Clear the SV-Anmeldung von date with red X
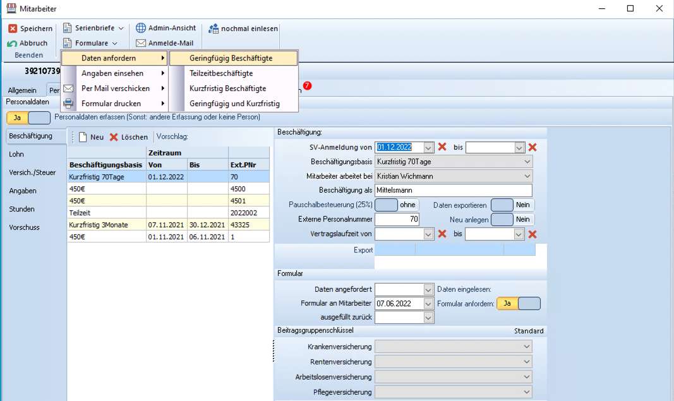674x401 pixels. click(442, 147)
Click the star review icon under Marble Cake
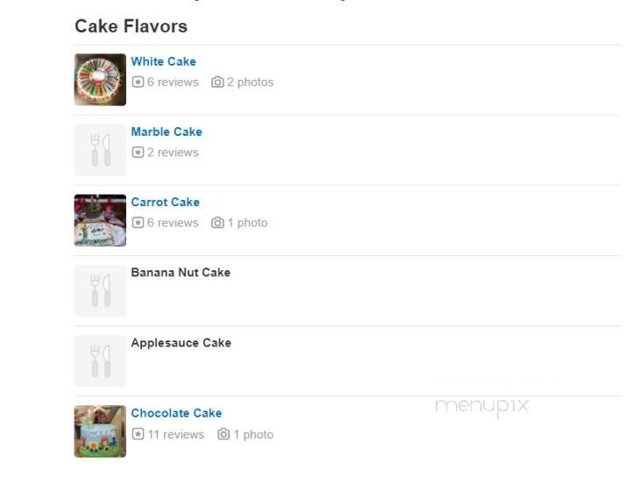 138,152
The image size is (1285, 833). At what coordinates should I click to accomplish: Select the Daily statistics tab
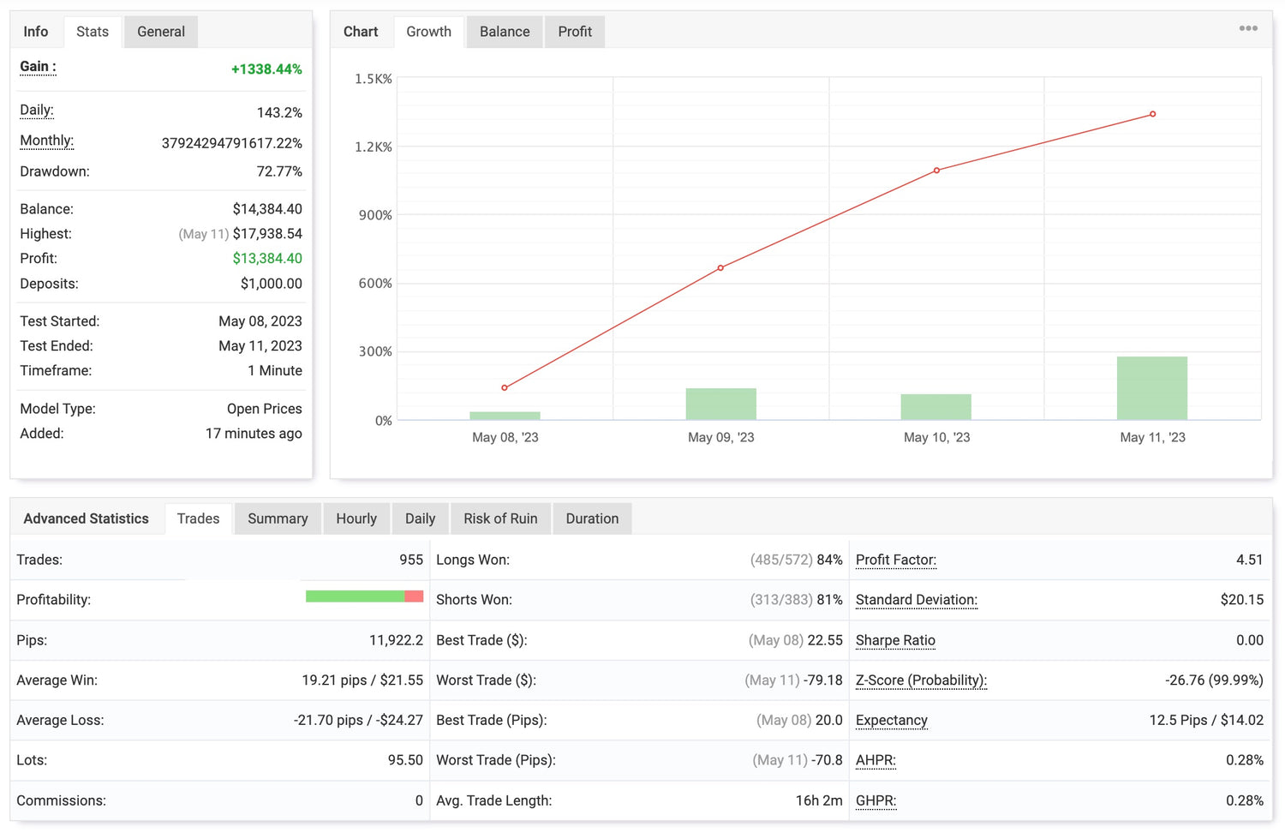pos(420,518)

===

Assignment> Output, exactly and with no pictures, every line from the one that contains "Click the star review icon under Marble Cake" through the final line of the entries.

The answer>
Click the star review icon under Marble Cake
 138,152
The image size is (1285, 833). At what coordinates should I click to accomplish: Select the Daily statistics tab
pos(420,518)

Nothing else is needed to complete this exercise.